== THE PROBLEM ==
Repeat the data exactly, so that every line matches the original.

##########

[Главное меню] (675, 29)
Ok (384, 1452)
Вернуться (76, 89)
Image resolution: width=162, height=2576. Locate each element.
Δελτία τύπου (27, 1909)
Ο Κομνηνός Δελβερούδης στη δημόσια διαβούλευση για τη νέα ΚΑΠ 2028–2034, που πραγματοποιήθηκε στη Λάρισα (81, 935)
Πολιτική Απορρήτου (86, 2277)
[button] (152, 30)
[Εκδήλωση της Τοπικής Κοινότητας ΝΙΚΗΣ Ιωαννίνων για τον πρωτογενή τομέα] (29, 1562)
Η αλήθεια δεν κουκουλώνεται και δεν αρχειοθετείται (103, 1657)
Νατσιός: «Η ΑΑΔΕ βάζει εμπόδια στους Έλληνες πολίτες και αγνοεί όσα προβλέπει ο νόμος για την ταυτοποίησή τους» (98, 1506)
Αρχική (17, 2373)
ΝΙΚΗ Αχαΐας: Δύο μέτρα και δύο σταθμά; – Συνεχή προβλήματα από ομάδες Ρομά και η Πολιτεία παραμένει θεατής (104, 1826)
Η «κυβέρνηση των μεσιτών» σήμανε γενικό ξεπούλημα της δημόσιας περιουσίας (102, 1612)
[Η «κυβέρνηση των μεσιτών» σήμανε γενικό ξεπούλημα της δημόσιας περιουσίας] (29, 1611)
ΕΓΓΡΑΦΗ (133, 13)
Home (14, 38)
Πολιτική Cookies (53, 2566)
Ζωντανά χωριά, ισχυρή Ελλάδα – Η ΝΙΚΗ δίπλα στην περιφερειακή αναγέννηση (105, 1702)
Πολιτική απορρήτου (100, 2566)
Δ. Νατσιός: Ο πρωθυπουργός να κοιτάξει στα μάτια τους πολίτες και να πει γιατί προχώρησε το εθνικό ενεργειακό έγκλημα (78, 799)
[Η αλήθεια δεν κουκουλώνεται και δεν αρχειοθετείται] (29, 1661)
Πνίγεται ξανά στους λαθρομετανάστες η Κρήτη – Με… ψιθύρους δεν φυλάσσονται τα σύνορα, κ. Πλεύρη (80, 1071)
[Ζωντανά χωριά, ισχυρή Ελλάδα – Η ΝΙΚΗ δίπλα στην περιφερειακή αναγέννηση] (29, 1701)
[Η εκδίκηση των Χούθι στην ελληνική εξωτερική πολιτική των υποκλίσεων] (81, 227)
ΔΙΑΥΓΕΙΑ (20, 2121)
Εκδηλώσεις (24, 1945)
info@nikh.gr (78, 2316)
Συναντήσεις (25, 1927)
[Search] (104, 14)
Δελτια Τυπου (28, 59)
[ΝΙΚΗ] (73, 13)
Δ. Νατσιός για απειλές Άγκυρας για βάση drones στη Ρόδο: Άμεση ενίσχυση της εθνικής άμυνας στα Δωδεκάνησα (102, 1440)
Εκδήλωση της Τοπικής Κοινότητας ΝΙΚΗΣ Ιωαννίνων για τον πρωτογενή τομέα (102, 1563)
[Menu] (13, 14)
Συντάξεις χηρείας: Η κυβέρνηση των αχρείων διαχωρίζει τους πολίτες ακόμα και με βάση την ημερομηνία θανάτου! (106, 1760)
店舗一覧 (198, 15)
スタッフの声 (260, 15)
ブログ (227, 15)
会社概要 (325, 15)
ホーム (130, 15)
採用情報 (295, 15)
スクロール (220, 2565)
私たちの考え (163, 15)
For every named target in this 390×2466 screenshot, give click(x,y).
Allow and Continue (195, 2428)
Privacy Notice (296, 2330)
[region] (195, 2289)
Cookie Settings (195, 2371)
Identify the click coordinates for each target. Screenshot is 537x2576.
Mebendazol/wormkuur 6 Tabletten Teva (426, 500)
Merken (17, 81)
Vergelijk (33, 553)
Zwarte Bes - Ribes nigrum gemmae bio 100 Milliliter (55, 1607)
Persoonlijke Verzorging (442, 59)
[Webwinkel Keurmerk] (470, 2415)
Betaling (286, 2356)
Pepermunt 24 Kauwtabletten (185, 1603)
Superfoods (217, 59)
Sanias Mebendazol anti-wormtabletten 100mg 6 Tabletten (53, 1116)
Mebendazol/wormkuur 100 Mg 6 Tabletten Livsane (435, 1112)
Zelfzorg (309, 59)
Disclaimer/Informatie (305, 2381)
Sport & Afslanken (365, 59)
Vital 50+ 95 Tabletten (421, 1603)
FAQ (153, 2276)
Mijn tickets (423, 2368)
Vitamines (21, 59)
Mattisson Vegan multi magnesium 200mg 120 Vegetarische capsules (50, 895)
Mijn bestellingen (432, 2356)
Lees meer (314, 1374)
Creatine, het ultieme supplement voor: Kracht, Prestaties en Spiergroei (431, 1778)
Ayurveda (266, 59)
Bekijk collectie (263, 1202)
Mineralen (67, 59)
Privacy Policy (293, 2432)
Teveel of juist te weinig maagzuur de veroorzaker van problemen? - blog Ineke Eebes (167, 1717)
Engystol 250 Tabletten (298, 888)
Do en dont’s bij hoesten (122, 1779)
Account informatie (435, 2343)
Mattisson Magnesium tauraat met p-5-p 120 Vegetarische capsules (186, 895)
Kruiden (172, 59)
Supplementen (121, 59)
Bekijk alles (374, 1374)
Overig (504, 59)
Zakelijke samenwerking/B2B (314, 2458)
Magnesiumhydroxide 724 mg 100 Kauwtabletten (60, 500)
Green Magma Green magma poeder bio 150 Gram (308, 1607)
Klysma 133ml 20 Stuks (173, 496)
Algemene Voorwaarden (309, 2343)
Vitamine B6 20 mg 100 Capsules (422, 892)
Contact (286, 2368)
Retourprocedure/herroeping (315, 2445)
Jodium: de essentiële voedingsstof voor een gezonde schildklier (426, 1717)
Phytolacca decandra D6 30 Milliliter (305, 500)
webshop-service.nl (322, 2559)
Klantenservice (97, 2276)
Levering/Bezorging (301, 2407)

##########

== SOLUTION TO THIS PROBLEM ==
[Главное меню] (675, 29)
Ok (384, 1452)
Вернуться (76, 89)
Image resolution: width=162, height=2576. Locate each element.
Δελτία τύπου (27, 1909)
Ο Κομνηνός Δελβερούδης στη δημόσια διαβούλευση για τη νέα ΚΑΠ 2028–2034, που πραγματοποιήθηκε στη Λάρισα (81, 935)
Πολιτική Απορρήτου (86, 2277)
[button] (152, 30)
[Εκδήλωση της Τοπικής Κοινότητας ΝΙΚΗΣ Ιωαννίνων για τον πρωτογενή τομέα] (29, 1562)
Η αλήθεια δεν κουκουλώνεται και δεν αρχειοθετείται (103, 1657)
Νατσιός: «Η ΑΑΔΕ βάζει εμπόδια στους Έλληνες πολίτες και αγνοεί όσα προβλέπει ο νόμος για την ταυτοποίησή τους» (98, 1506)
Αρχική (17, 2373)
ΝΙΚΗ Αχαΐας: Δύο μέτρα και δύο σταθμά; – Συνεχή προβλήματα από ομάδες Ρομά και η Πολιτεία παραμένει θεατής (104, 1826)
Η «κυβέρνηση των μεσιτών» σήμανε γενικό ξεπούλημα της δημόσιας περιουσίας (102, 1612)
[Η «κυβέρνηση των μεσιτών» σήμανε γενικό ξεπούλημα της δημόσιας περιουσίας] (29, 1611)
ΕΓΓΡΑΦΗ (133, 13)
Home (14, 38)
Πολιτική Cookies (53, 2566)
Ζωντανά χωριά, ισχυρή Ελλάδα – Η ΝΙΚΗ δίπλα στην περιφερειακή αναγέννηση (105, 1702)
Πολιτική απορρήτου (100, 2566)
Δ. Νατσιός: Ο πρωθυπουργός να κοιτάξει στα μάτια τους πολίτες και να πει γιατί προχώρησε το εθνικό ενεργειακό έγκλημα (78, 799)
[Η αλήθεια δεν κουκουλώνεται και δεν αρχειοθετείται] (29, 1661)
Πνίγεται ξανά στους λαθρομετανάστες η Κρήτη – Με… ψιθύρους δεν φυλάσσονται τα σύνορα, κ. Πλεύρη (80, 1071)
[Ζωντανά χωριά, ισχυρή Ελλάδα – Η ΝΙΚΗ δίπλα στην περιφερειακή αναγέννηση] (29, 1701)
[Η εκδίκηση των Χούθι στην ελληνική εξωτερική πολιτική των υποκλίσεων] (81, 227)
ΔΙΑΥΓΕΙΑ (20, 2121)
Εκδηλώσεις (24, 1945)
info@nikh.gr (78, 2316)
Συναντήσεις (25, 1927)
[Search] (104, 14)
Δελτια Τυπου (28, 59)
[ΝΙΚΗ] (73, 13)
Δ. Νατσιός για απειλές Άγκυρας για βάση drones στη Ρόδο: Άμεση ενίσχυση της εθνικής άμυνας στα Δωδεκάνησα (102, 1440)
Εκδήλωση της Τοπικής Κοινότητας ΝΙΚΗΣ Ιωαννίνων για τον πρωτογενή τομέα (102, 1563)
[Menu] (13, 14)
Συντάξεις χηρείας: Η κυβέρνηση των αχρείων διαχωρίζει τους πολίτες ακόμα και με βάση την ημερομηνία θανάτου! (106, 1760)
店舗一覧 (198, 15)
スタッフの声 (260, 15)
ブログ (227, 15)
会社概要 (325, 15)
ホーム (130, 15)
採用情報 (295, 15)
スクロール (220, 2565)
私たちの考え (163, 15)
For every named target in this 390×2466 screenshot, give click(x,y).
Allow and Continue (195, 2428)
Privacy Notice (296, 2330)
[region] (195, 2289)
Cookie Settings (195, 2371)
Identify the click coordinates for each target. Screenshot is 537x2576.
Mebendazol/wormkuur 6 Tabletten Teva (426, 500)
Merken (17, 81)
Vergelijk (33, 553)
Zwarte Bes - Ribes nigrum gemmae bio 100 Milliliter (55, 1607)
Persoonlijke Verzorging (442, 59)
[Webwinkel Keurmerk] (470, 2415)
Betaling (286, 2356)
Pepermunt 24 Kauwtabletten (185, 1603)
Superfoods (217, 59)
Sanias Mebendazol anti-wormtabletten 100mg 6 Tabletten (53, 1116)
Mebendazol/wormkuur 100 Mg 6 Tabletten Livsane (435, 1112)
Zelfzorg (309, 59)
Disclaimer/Informatie (305, 2381)
Sport & Afslanken (365, 59)
Vital 50+ 95 Tabletten (421, 1603)
FAQ (153, 2276)
Mijn tickets (423, 2368)
Vitamines (21, 59)
Mattisson Vegan multi magnesium 200mg 120 Vegetarische capsules (50, 895)
Mijn bestellingen (432, 2356)
Lees meer (314, 1374)
Creatine, het ultieme supplement voor: Kracht, Prestaties en Spiergroei (431, 1778)
Ayurveda (266, 59)
Bekijk collectie (263, 1202)
Mineralen (67, 59)
Privacy Policy (293, 2432)
Teveel of juist te weinig maagzuur de veroorzaker van problemen? - blog Ineke Eebes (167, 1717)
Engystol 250 Tabletten (298, 888)
Do en dont’s bij hoesten (122, 1779)
Account informatie (435, 2343)
Mattisson Magnesium tauraat met p-5-p 120 Vegetarische capsules (186, 895)
Kruiden (172, 59)
Supplementen (121, 59)
Bekijk alles (374, 1374)
Overig (504, 59)
Zakelijke samenwerking/B2B (314, 2458)
Magnesiumhydroxide 724 mg 100 Kauwtabletten (60, 500)
Green Magma Green magma poeder bio 150 Gram (308, 1607)
Klysma 133ml 20 Stuks (173, 496)
Algemene Voorwaarden (309, 2343)
Vitamine B6 20 mg 100 Capsules (422, 892)
Contact (286, 2368)
Retourprocedure/herroeping (315, 2445)
Jodium: de essentiële voedingsstof voor een gezonde schildklier (426, 1717)
Phytolacca decandra D6 30 Milliliter (305, 500)
webshop-service.nl (322, 2559)
Klantenservice (97, 2276)
Levering/Bezorging (301, 2407)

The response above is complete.